The Department of Education (DOE) has launched a probe into the missing money, and the current PTA is barred from fundraising and any other financial dealings, officials said.
Parents learned earlier this year there may not be a senior dance, a school yearbook or graduation regalia because those items were all funded by the now-penniless parent teacher organization.
“I feel hurt, because it’s not right that our kids don’t get these things,” said Nicole Lopez, a parent from Jamaica whose son, Justice, is in the graduating class. “Other kids got them and they take them for granted, but it’s a memory and memories last forever.”
Graduating seniors will receive T-shirts and go on a senior trip, for which parents are required to pay
$65 per child to offset costs. They will also have a graduation ceremony with awards, but without wearing traditional garbs.
The school’s principal, Paula Cunningham, refused to comment on the situation and directed calls to the DOE. The DOE confirmed the audit, but wouldn’t answer further questions.
“This matter is currently under review internally, we are unable to provide additional information at this time due to the pendency of the ongoing investigation,” a DOE spokesman wrote in an email.

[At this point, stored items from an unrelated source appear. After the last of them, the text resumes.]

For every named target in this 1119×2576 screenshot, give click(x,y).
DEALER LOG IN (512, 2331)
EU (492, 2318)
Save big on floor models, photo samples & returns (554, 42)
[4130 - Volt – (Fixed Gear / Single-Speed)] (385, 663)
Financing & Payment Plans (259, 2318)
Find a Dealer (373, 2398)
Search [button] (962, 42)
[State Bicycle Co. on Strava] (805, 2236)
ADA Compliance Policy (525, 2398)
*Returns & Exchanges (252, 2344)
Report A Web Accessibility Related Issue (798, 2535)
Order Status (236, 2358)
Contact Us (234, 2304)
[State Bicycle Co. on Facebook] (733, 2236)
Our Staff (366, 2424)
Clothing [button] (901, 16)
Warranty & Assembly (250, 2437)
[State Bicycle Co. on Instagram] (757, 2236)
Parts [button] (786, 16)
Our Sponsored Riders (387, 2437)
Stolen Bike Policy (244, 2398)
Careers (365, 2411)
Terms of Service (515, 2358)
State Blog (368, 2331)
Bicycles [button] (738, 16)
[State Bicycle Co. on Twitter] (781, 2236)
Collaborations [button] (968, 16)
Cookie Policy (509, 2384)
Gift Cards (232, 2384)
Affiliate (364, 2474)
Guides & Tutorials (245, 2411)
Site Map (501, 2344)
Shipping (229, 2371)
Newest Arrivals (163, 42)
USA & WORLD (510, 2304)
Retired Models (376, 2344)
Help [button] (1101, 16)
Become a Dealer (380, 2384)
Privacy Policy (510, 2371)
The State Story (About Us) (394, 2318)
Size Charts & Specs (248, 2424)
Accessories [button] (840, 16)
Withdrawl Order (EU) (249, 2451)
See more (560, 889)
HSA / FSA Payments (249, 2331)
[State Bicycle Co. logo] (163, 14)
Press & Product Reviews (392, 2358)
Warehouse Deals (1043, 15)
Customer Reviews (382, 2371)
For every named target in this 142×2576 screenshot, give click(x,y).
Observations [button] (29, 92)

During a recent meeting at the school led by the new PTA leadership, Cunningham told parents that her hands are tied in the situation, even as parents suggested increasing senior dues to cover the nearly $6,000 needed to make the graduation special.
The dance is estimated to cost about $2,000, the yearbook could be about $1,650 and caps and gowns would be $13.50 per student, or more than $2,200 total, according to parents’ estimates.
“We as a building, as a school, are allowed to have one fundraiser for the entire year. That fundraiser was supposed to be for the entire school,” Cunningham said. “We don’t have funds that we can spend on caps and gowns. We don’t have funds that we can spend on a prom. We sent out letters explaining that the PTA paid for things that cost a lot of money.”
Parents and students are outraged and they feel their kids are being thrown under the “school” bus because not much is being done to remedy the situation.
“I think [the school is] being selfish and that they just want to do what they want, and they aren’t thinking of the kids,” Lopez said.
Dozens of parents have begun to hold weekly senior committee meetings, sacrificing time on busy weekday nights to figure out how raise the necessary money to create a yearbook and senior dance.
But time is against them: the “Moving Up Ceremony” is scheduled for June 25.
While parents are scrambling, kids are hoping they don’t lose out of their full graduation celebration after years of hard work.
“I want to be able to remember fifth grade,” Justice said, “because it’s the only year [in elementary school] that I’m actually going to be able to graduate.”